Objective:
Edit the data from the line with "Task: Click the Site Assessment heading" to the line with "(x=570, y=217)", replacing "Proprietary Name" with "Brand Name" and leaving everything else unchanged. Give only those lines.

Supplied records:

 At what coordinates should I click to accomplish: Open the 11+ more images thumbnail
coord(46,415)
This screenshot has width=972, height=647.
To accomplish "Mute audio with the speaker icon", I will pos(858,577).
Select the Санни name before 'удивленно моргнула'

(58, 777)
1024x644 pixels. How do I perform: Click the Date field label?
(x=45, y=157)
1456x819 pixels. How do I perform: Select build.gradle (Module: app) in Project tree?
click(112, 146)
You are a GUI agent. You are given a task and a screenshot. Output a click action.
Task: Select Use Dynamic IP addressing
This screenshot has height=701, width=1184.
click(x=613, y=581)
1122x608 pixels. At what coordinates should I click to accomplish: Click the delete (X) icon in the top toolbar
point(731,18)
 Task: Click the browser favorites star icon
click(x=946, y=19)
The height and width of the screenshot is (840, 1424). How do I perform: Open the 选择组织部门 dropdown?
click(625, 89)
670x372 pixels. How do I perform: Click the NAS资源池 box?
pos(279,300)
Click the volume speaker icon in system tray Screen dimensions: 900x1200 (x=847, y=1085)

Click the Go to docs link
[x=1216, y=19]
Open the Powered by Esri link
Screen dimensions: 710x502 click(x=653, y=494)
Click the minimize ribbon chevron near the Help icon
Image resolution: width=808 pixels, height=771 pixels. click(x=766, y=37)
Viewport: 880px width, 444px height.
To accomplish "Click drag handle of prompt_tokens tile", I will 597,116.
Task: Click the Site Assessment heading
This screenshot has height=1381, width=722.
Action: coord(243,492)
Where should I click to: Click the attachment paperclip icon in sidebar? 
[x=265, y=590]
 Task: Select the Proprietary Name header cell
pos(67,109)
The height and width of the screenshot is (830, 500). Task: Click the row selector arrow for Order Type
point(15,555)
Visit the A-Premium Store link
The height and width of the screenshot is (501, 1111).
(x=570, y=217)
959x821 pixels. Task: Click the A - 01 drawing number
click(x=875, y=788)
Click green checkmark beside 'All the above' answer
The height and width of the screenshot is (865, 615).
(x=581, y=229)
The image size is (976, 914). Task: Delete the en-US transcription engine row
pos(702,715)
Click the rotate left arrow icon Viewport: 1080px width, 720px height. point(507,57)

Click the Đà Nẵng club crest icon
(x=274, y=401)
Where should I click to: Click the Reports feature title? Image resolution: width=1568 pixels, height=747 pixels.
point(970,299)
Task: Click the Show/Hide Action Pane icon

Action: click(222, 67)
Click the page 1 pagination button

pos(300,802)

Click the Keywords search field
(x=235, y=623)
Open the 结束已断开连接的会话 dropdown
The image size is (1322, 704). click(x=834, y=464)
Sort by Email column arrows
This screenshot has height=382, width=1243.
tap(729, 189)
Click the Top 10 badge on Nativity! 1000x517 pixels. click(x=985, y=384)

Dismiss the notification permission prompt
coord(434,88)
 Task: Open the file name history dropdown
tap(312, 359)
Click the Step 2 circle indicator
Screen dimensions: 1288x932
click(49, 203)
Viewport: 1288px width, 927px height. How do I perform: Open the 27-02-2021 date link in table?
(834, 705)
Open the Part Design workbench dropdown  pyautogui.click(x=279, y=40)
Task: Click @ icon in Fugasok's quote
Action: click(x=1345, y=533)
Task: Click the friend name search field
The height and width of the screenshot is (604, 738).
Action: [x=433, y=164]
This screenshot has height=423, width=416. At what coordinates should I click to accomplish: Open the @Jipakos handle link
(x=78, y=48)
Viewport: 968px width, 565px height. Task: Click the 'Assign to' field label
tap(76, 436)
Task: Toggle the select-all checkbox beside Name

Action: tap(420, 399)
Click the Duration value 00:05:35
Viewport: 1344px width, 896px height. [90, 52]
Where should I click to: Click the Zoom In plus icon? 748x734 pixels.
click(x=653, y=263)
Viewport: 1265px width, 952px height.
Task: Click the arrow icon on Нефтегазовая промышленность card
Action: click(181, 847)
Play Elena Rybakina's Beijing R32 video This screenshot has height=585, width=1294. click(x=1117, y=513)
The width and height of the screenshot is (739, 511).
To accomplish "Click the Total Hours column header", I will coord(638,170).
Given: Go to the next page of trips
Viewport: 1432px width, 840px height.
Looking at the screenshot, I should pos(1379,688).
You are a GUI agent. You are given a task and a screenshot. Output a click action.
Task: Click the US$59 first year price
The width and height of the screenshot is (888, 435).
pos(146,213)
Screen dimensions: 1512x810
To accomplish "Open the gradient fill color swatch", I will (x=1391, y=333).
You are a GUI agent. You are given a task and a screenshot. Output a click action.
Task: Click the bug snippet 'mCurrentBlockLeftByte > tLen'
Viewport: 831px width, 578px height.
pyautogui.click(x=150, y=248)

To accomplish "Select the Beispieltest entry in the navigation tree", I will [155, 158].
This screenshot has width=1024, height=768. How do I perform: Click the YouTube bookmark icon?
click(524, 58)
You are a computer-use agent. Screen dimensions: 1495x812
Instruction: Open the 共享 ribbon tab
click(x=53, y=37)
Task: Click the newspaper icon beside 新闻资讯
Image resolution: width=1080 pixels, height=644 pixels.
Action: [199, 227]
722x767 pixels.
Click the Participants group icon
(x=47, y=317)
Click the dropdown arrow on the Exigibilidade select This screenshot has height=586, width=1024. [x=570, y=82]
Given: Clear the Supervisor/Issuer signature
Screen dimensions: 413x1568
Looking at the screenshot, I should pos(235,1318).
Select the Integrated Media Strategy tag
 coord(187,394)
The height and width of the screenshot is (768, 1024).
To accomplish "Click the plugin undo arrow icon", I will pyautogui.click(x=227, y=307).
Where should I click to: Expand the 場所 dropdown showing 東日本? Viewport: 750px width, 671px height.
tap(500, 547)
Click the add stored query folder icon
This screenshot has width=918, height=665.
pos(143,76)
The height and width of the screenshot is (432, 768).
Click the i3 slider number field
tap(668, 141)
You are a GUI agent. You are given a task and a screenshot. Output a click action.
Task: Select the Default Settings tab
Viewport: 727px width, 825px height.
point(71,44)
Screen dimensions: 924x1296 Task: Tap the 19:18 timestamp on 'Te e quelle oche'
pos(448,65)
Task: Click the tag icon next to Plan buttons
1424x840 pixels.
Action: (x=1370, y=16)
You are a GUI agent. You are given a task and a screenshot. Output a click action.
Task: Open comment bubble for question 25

Written reply:
Task: Click the Site Assessment heading
This screenshot has height=1381, width=722.
Action: coord(243,492)
Where should I click to: Click the attachment paperclip icon in sidebar? 
[x=265, y=590]
 Task: Select the Brand Name header cell
pos(67,109)
The height and width of the screenshot is (830, 500). Task: Click the row selector arrow for Order Type
point(15,555)
Visit the A-Premium Store link
The height and width of the screenshot is (501, 1111).
(x=570, y=217)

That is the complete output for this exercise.